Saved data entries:
· · · · ·

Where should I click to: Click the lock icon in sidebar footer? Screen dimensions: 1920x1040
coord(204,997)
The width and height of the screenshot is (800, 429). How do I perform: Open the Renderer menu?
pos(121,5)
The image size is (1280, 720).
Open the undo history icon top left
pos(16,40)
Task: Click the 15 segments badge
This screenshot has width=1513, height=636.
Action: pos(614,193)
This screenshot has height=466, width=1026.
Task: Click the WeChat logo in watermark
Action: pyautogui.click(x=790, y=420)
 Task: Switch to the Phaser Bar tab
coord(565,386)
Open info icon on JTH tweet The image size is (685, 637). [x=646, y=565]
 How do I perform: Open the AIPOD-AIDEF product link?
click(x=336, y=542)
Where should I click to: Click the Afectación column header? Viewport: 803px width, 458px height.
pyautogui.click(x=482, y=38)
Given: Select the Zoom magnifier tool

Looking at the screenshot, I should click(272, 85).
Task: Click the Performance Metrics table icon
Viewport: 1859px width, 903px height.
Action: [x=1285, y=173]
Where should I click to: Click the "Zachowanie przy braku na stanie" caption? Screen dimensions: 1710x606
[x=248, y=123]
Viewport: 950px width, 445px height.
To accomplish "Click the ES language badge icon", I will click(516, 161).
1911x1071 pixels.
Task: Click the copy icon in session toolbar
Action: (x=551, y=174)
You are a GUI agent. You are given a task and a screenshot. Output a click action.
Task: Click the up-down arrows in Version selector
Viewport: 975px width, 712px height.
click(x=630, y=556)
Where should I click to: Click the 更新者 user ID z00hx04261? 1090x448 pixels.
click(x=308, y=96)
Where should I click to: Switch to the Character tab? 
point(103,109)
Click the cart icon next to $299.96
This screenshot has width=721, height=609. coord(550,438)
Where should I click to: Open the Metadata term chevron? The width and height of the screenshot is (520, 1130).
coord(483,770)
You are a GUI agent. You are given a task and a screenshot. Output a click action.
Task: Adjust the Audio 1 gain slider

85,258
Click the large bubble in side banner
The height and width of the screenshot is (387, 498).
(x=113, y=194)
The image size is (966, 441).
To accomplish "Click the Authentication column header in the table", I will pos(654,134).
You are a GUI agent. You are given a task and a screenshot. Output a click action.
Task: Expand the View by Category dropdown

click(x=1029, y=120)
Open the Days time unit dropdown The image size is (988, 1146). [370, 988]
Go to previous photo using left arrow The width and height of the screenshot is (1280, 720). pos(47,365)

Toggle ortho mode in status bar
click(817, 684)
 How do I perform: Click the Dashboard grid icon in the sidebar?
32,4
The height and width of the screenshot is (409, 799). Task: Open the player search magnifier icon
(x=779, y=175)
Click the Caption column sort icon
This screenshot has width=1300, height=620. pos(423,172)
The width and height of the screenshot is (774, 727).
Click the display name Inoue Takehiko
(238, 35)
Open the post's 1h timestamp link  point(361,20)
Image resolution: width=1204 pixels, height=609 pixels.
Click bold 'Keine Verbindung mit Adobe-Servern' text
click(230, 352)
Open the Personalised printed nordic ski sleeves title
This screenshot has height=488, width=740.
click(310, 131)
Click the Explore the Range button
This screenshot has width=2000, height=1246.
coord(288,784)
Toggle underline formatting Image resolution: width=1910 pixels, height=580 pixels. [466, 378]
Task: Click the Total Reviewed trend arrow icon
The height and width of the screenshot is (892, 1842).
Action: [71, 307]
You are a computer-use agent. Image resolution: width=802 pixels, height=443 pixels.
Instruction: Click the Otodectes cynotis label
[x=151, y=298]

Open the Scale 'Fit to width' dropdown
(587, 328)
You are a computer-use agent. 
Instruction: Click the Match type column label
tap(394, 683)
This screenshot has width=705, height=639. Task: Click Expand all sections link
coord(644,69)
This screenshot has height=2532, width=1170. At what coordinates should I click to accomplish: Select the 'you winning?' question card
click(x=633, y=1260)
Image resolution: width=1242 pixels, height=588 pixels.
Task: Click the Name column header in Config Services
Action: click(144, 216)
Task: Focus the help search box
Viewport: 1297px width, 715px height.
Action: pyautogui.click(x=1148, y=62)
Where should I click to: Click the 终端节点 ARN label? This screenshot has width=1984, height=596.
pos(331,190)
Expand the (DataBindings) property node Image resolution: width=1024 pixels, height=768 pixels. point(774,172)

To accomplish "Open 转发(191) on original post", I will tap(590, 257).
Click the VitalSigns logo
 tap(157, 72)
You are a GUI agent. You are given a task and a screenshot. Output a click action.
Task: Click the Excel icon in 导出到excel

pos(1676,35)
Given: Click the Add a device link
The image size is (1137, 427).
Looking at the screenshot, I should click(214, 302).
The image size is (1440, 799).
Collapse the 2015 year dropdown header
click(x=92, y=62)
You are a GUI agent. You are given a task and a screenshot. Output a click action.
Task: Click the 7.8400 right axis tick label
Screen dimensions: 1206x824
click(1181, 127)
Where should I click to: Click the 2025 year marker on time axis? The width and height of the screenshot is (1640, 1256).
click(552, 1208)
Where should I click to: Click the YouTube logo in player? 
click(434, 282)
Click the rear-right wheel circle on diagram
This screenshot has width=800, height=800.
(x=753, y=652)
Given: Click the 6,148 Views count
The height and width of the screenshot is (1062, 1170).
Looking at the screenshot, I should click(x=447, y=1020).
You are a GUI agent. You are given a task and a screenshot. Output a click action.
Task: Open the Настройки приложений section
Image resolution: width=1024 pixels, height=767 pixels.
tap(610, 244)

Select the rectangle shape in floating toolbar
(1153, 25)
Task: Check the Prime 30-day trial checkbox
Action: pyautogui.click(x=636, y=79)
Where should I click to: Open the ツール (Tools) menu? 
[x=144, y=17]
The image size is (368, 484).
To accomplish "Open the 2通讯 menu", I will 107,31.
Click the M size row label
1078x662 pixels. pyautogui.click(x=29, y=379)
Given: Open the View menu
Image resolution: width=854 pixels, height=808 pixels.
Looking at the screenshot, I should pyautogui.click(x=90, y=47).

· · · · ·

What lines above hold the word "table"? List them all.

Task: Click the Performance Metrics table icon
To accomplish "Click the Authentication column header in the table", I will pos(654,134).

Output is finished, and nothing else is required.